== Problems to solve ==
• 1. Answer these questions using the forum excerpt on Python and Icon generators:
(a) What object does Python keep around for each active generator?
(b) What can Python's generators do that Icon's can't?
(c) In the quoted post, what overhead per generated item would the obvious implementation of "yield every" incur?
• 2. Echo the forum excerpt on Python and Icon generators word for word, starting at "No, no, no." and ending at "lot of work).".

No, no, no. You *don't* need Stackless-ness to implement
Icon-style generators. CPython *could* have been made to
do them (although it would have been a lot of work).

However, as Tim pointed out in another post, Python's
generators can actually do something that Icon's can't:
you can have multiple Python generators on the go in
parallel. This is possible because it uses a sort of
one-level-deep version of Stackless-ness, keeping a
Python frame object around for each active generator.

So, although you lose something the Python way, you
gain something too. This is another reason why it's
a bit misleading to call Python's generators "simpler"
than Icon's.

Greg Ewing

greg

unread,
Aug 16, 2002, 5:16:15 AM8/16/02
to
David Eppstein wrote:
>
> Suppose you have a long call chain of "yield every" statements
> -- say the length of the chain is L. Then the obvious
> implementation is to simply expand each "yield every x" statement into
> "for i in x: yield i". But, this would incur O(L) overhead for each
> generated item.

== Available data ==
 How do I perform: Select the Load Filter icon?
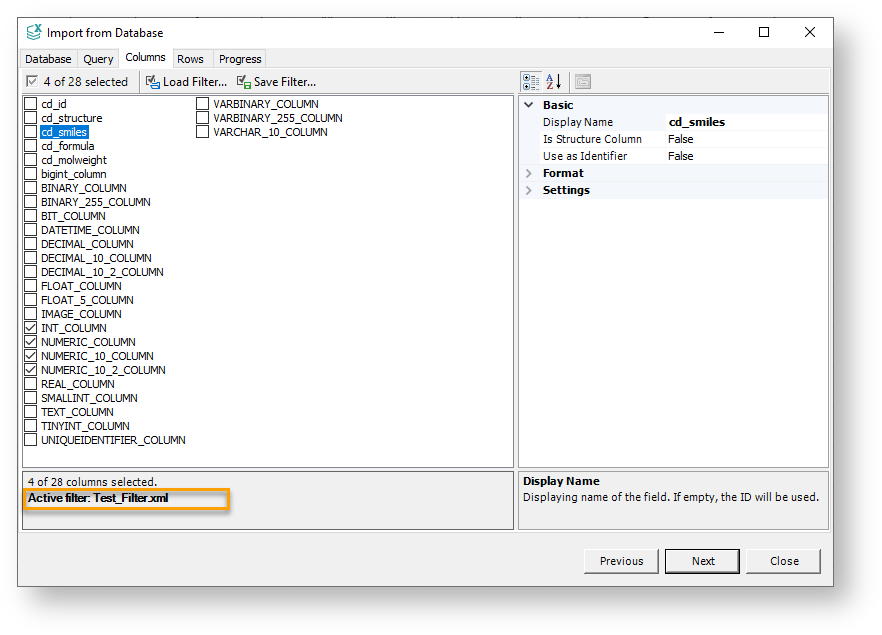(x=150, y=82)
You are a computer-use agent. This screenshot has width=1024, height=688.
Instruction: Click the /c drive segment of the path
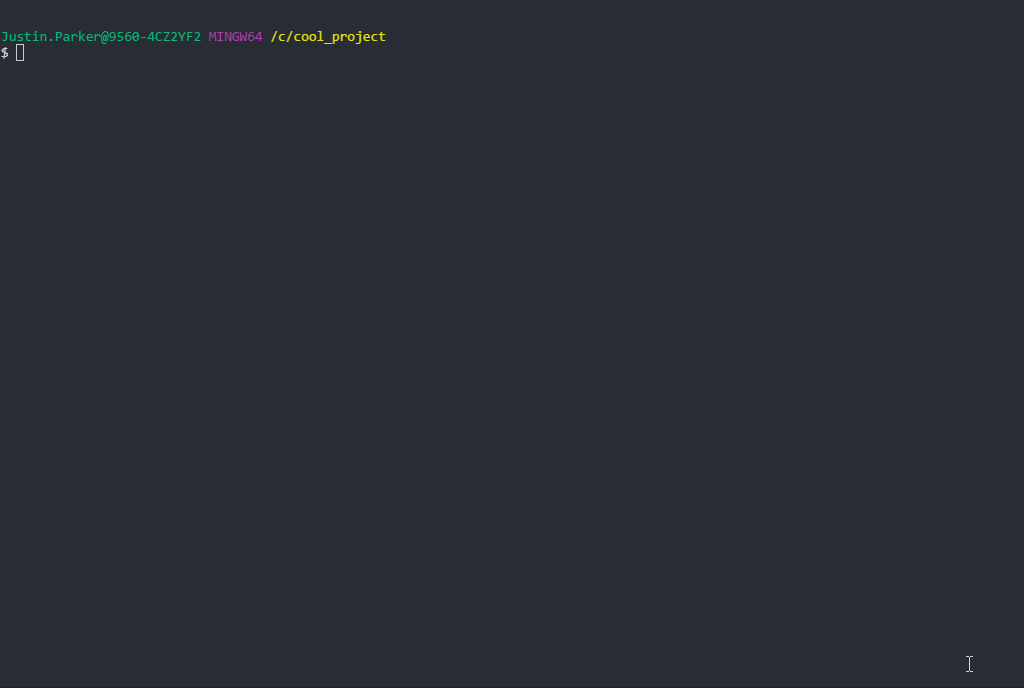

== Answer list ==
• 1.
(a) A Python frame object.
(b) You can have multiple Python generators on the go in parallel.
(c) O(L) overhead, where L is the length of the chain.

• 2.
No, no, no. You *don't* need Stackless-ness to implement
Icon-style generators. CPython *could* have been made to
do them (although it would have been a lot of work).